A limitation of this model is that it represents an idealized screening program, with all women entering at age 25 and participating until age 65 or until they develop cancer. The MRI screening program operated by the BCCA has a dynamic population. Women join the program at various ages when they are deemed to be eligible, and leave after undergoing prophylactic surgery, after developing cancer, or for other reasons. The timing of screening also varies: women who must travel to Vancouver for screening often have both MRI and mammography done concurrently, and the interval between MRI screens may exceed 12 months. Consequently, the cost-effectiveness of the screening program, if it were to be measured using real-world, comparative effectiveness program data, may be different. Although our goal was to use as much local data as possible, the challenge of acquiring comparative effectiveness data to inform the model was a further limitation of this study. We had insufficient sample size and follow-up to fully evaluate the effectiveness of the BCCA’s MRI screening program.
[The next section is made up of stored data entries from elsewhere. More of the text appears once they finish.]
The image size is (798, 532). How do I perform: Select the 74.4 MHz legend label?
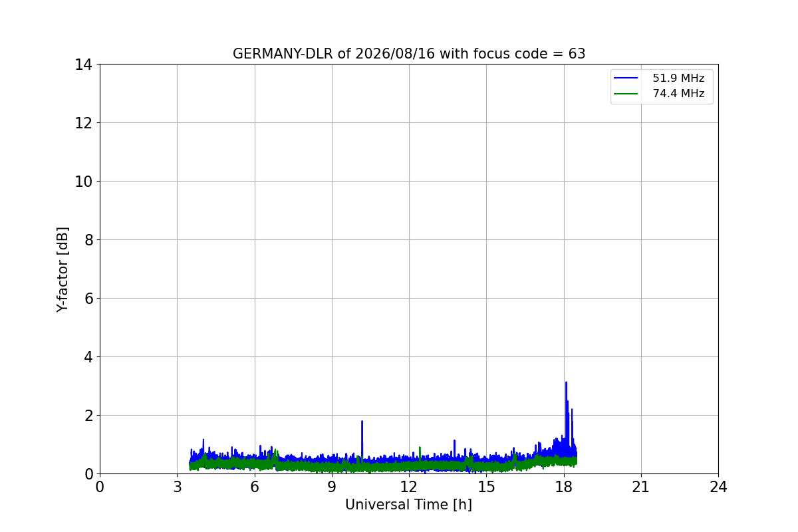point(678,94)
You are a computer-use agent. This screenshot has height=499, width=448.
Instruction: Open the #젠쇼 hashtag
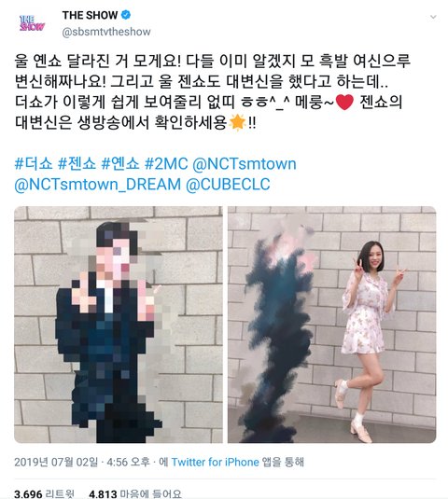click(x=77, y=163)
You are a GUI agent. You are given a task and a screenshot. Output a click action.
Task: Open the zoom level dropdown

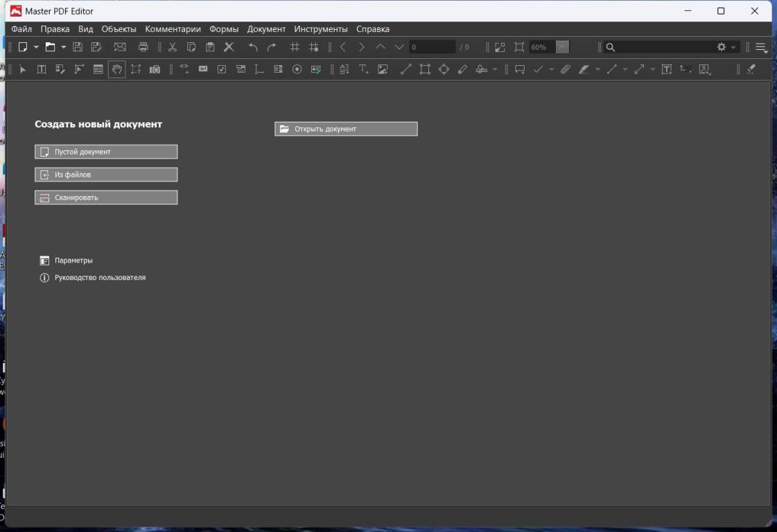[x=562, y=47]
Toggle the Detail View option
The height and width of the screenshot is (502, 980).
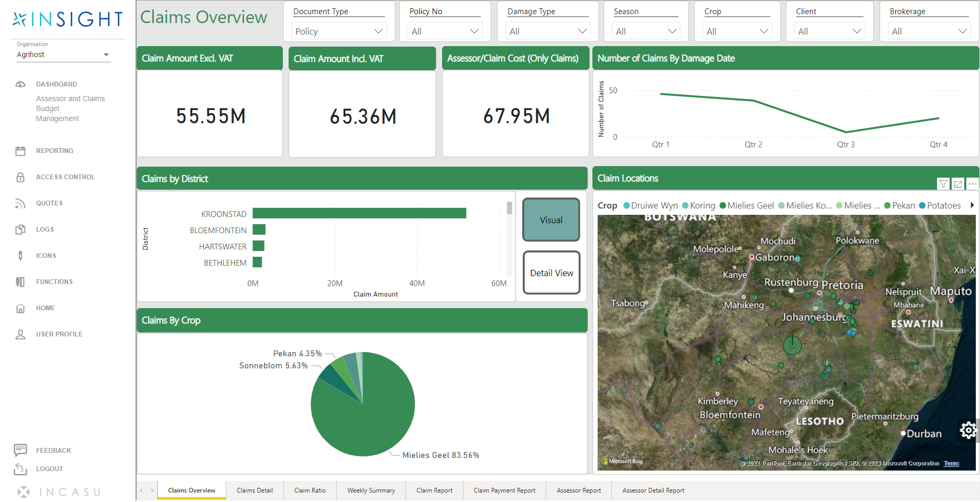pyautogui.click(x=551, y=273)
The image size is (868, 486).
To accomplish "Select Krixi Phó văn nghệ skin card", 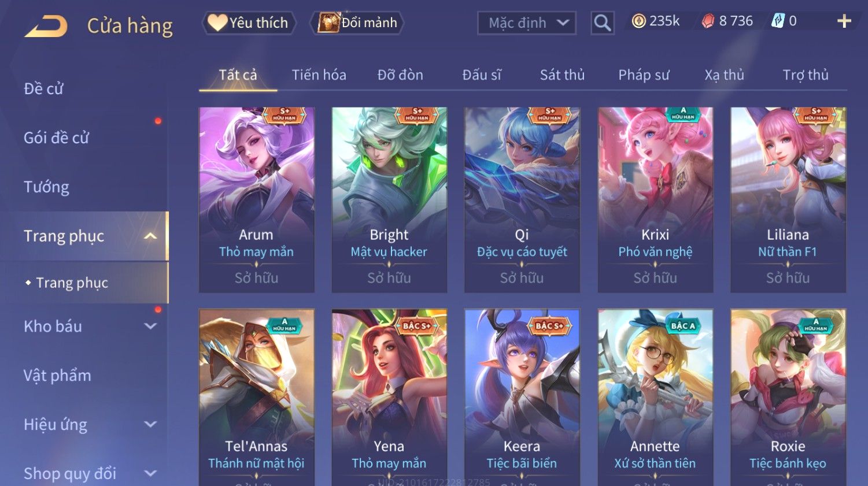I will pos(655,199).
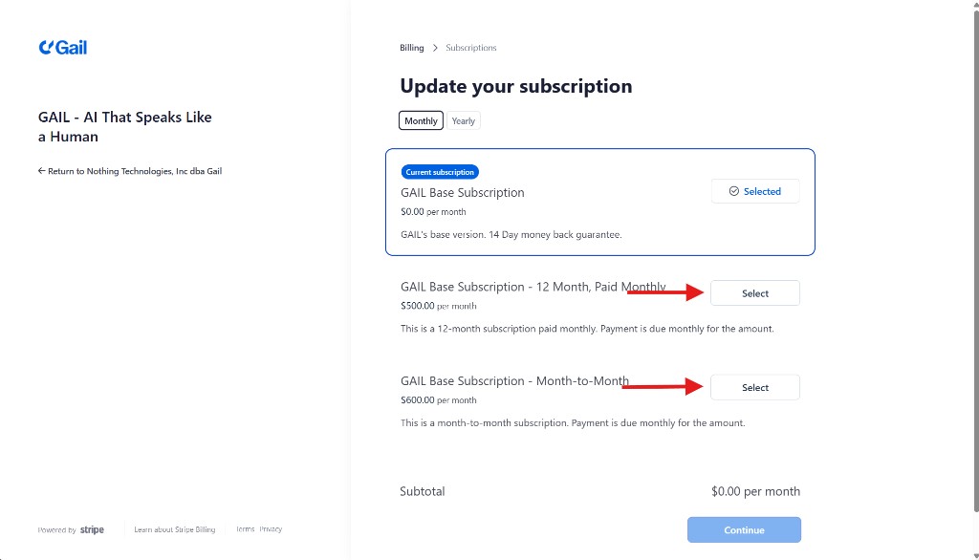Return to Nothing Technologies, Inc dba Gail
Viewport: 979px width, 560px height.
pos(135,172)
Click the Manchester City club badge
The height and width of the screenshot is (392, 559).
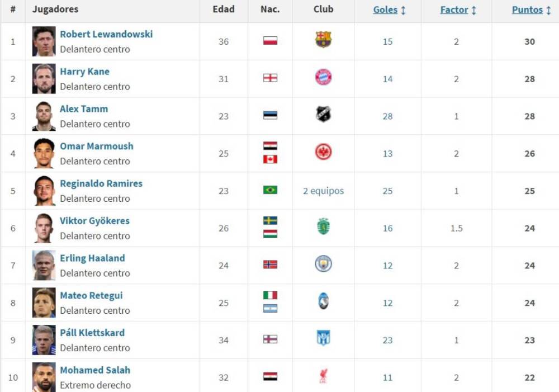[323, 265]
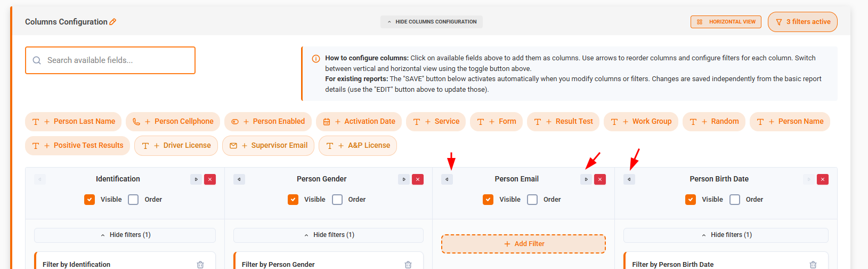868x269 pixels.
Task: Move Person Email column to the left
Action: coord(447,179)
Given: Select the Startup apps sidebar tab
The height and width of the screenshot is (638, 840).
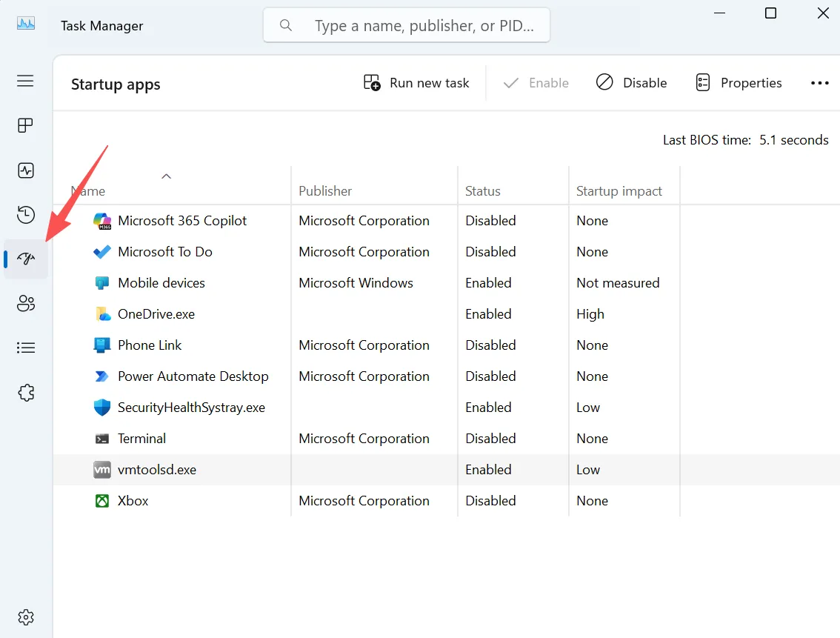Looking at the screenshot, I should (25, 259).
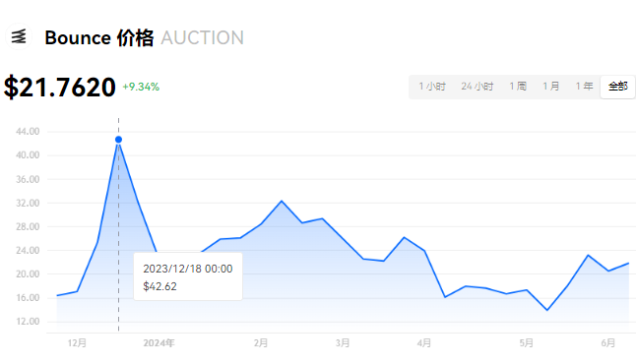The height and width of the screenshot is (364, 636).
Task: Click the AUCTION ticker label
Action: (203, 38)
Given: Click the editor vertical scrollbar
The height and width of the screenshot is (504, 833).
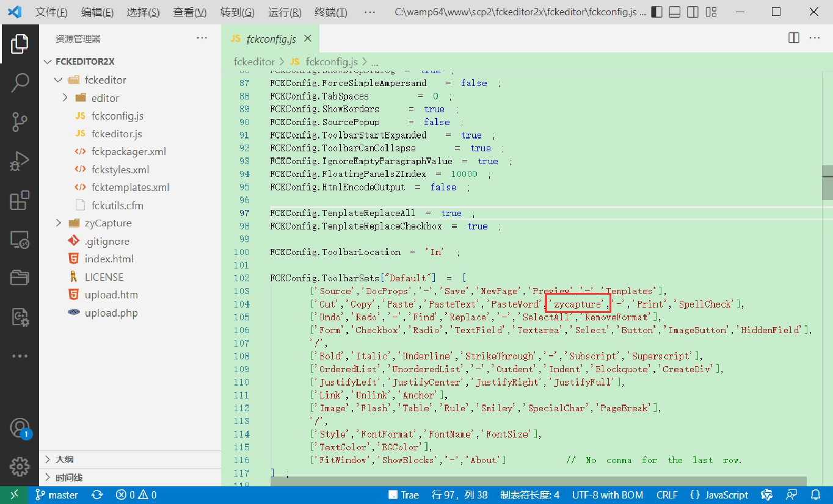Looking at the screenshot, I should [x=827, y=183].
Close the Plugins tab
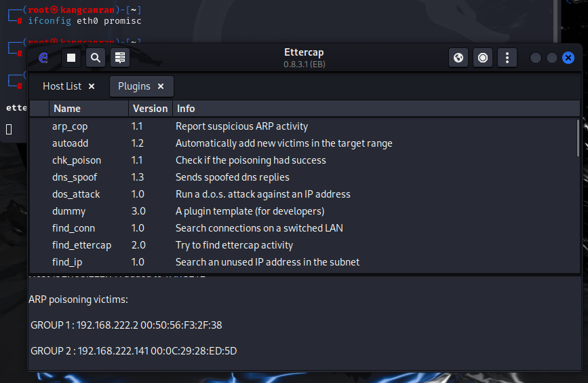Screen dimensions: 588x383 point(161,86)
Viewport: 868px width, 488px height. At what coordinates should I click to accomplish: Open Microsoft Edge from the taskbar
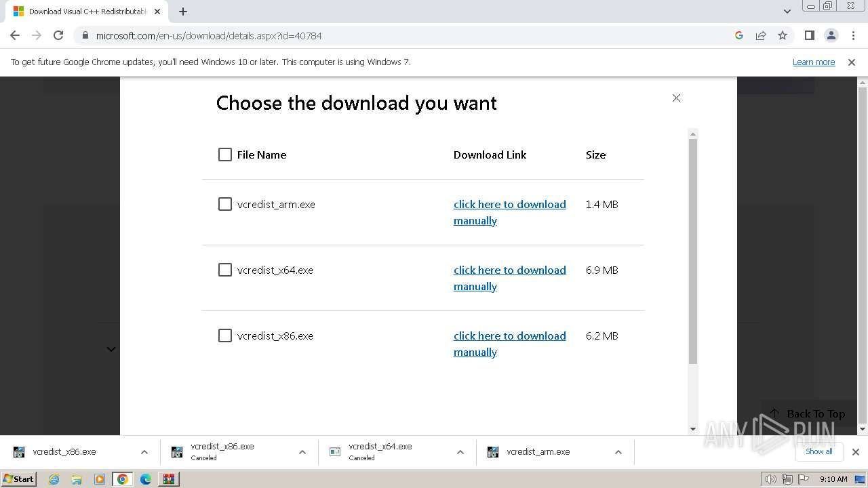click(146, 479)
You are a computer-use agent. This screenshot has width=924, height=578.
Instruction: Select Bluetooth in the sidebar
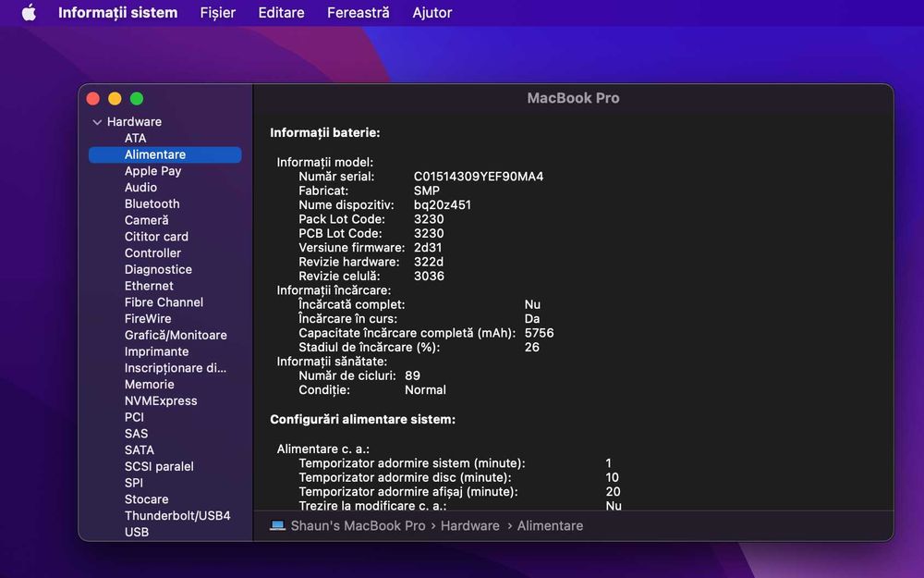pyautogui.click(x=152, y=203)
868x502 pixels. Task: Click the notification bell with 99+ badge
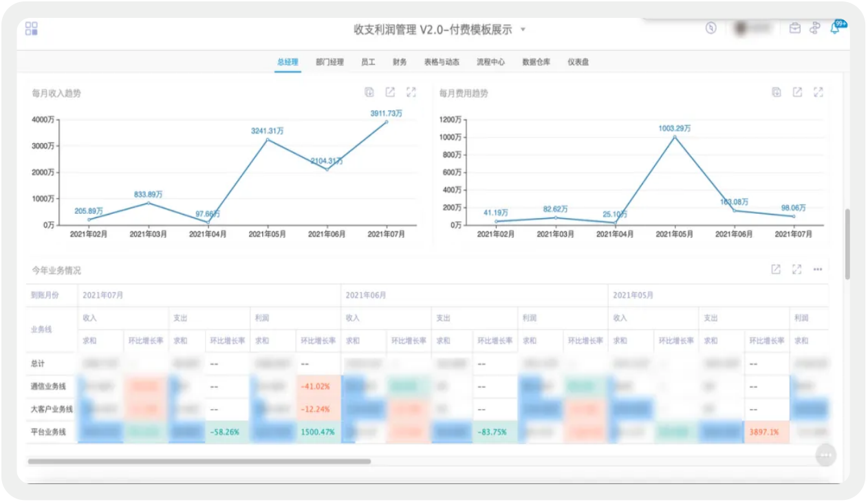[835, 28]
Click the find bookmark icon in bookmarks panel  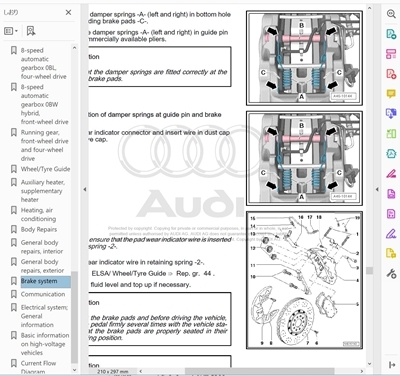[31, 31]

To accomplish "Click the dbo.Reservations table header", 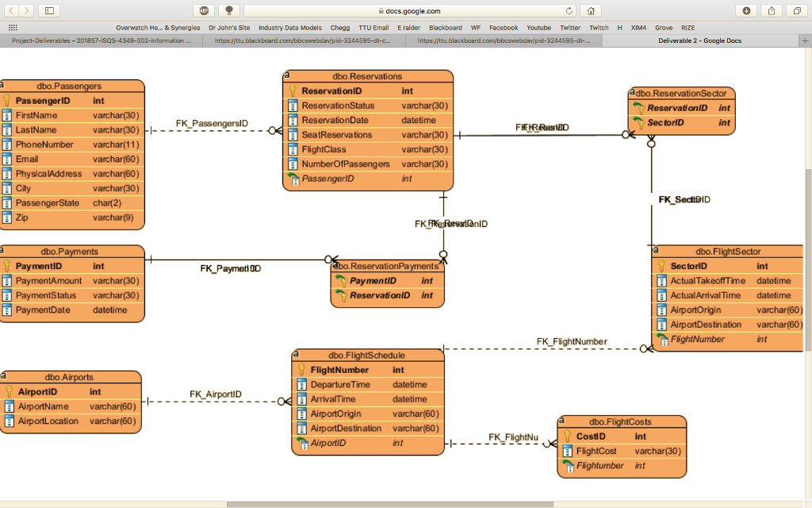I will (x=368, y=76).
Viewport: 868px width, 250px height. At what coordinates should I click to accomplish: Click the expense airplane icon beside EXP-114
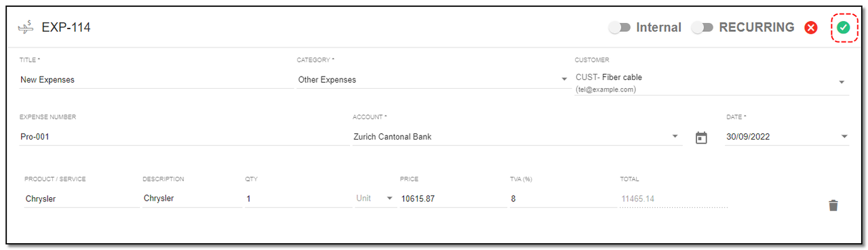click(x=25, y=28)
We instead relied on the literature for screening effectiveness data. A further limitation of the model is that we were unable to include the risk of overdiagnosis from additional screening with MRI. Estimates of overdiagnosis attributable to mammography screening vary widely, from under 10% to as high as 50% [4346]; however, overdiagnosis from MRI screening has not been assessed, nor has the rate of overdiagnosis in the BRCA1/2 population.

The model that we constructed to assess the cost-effectiveness of MRI screening lays the foundation to potentially address other questions related to breast cancer screening. For example, as more data become available the model could be adapted to find the optimal start time and duration of MRI screening from a cost-effectiveness perspective, or to investigate the relationship between lifetime breast cancer risk and cost-effectiveness of MRI screening, exploring the feasibility of expanding MRI screening to other high-risk groups.

Conclusions

Annual mammography plus MRI screening of BRCA1/2 mutation carriers at the BCCA was found to be potentially cost-effective, with an ICER of $50,900/QALY when compared to annual mammography alone, although the cost-effectiveness is finely balanced. The benefits of early detection of breast cancer with MRI in this population may outweigh the added cost of screening and the higher risk of false positives; however, the cost-effectiveness of MRI screening is highly dependent on the cost of MRI scans and there remains some statistical uncertainty around the results.